Если говорить о ранее существовавшем в науке мнении, то точкой пересечения литературного и «металлического» Китовраса были определены церковные паникадила-хоросы (XV-XVI вв.), иконографически близкие бронзовым дискам, бытовавшим у северных народов. Дополнительным обоснованием послужили Васильевские врата новгородского Софийского собора (XIV в.) и ряд монет княжества Тверского конца XIV – начала XV вв., хотя на этих изображениях Китоврас уже «потерял» и щит, и жезл, и даже сменил направление движения на противоположное [8, 163-166; 1, 153-158, 168-170 и др.].

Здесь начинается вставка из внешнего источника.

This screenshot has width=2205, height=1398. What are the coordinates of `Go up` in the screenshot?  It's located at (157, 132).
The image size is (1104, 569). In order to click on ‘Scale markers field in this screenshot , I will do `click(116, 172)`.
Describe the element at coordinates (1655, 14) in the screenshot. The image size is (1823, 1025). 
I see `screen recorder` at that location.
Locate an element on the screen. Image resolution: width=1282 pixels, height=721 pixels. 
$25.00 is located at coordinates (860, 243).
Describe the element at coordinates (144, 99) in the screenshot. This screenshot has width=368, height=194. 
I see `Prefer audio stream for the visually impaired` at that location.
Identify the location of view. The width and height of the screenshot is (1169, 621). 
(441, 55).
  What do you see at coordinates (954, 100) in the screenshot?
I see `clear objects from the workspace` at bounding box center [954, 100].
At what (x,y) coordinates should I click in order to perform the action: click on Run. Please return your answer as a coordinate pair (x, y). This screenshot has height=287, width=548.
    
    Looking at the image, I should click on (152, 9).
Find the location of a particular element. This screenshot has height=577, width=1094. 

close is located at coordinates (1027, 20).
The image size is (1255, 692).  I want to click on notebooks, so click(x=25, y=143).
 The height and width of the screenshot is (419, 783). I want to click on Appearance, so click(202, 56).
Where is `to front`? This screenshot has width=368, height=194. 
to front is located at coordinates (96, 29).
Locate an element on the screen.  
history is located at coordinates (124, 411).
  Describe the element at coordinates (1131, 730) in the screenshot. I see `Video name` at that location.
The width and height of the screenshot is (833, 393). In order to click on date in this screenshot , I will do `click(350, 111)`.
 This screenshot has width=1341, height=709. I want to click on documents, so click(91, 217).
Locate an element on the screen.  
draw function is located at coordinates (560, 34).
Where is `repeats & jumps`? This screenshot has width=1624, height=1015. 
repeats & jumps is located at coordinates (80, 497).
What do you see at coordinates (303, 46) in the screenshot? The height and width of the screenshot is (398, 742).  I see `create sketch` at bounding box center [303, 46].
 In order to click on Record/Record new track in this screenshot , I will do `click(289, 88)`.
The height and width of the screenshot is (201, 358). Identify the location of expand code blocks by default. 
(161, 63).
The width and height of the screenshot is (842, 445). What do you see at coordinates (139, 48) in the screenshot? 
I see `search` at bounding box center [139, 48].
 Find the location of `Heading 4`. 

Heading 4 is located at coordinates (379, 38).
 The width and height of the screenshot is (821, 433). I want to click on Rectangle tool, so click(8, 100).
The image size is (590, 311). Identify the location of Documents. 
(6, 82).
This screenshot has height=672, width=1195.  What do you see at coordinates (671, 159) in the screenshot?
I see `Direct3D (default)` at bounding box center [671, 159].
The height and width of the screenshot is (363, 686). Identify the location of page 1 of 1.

Этот небольшой набор фактов явился, по сути, ключевым в выдвижении гипотезы о «русском» происхождении бронзовых блях с Китоврасом и дальнейшем их путешествии в Сибирь, почти до Тихого Океана. Практически получилось, что эта гипотеза послужила одновременно и доказательством самой себя. Проблема, однако, в том, что обозначенная «точка пересечения», этот обнаруженный узел никоим образом не решил и не решает НИ ОДНОГО из многочисленных противоречий, которые в этом узле переплелись.
А они вкратце таковы.
Литературный образ (как культурная традиция). Он с XV века (момента фиксации в сохранившихся текстах) не был не только постоянным, однозначным, незыблемым, но и претерпел к XVII веку такую трансформацию, что Китоврас из исполина-волшебника, построившего священный храм и победившего самого царя-мудреца Соломона, превратился просто в иностранного царя-прелюбодея и похитителя соломоновой жены, закончившего свою жизнь на виселице. В поздних сочинениях он уже известен как Василий Окулович (Васька Окульев), кипрский царь, царь Пор [9-13]. В этом смысле Китоврас не имел аналогов и никак не пересекался с мировоззрением и культурной традицией северных народов: ни с мифологией, эпосом, ни с бытом, ни с народным творчеством. Правда, нередко у публикаторов можно встретить утверждение, будто бляхи с изображением Китовраса имели хождение у северян потому, что ассоциировались у них с верховным представителем пантеона – Небесным Всадником по имени Мир-Сусне-Хум, который объезжает свои владения по небу. Как верно замечает по этому поводу О.В. Малозёмова, этот персонаж взят почему-то из пантеона угорского народа манси, хотя у них ни одной бляхи с крылатым кентавром никогда обнаружено не было [14, 12], к тому же на ритуальных ковриках и других предметах манси всегда изображали именно всадника на коне, а никак не коне-человека (кентавра), что чётко прослеживается на всех, даже очень схематичных, рисунках. Впрочем, ни один народ Сибири, вплоть до Тихого Океана, не знал ни кентавра, ни его крылатого варианта, а некоторые племена не имели никакого представления даже о лошади. Говорить же о том, что обитателей тундр и таёжных сопок могли заинтересовать в качестве эпоса похождения китовраса-любовника, вообще не приходится.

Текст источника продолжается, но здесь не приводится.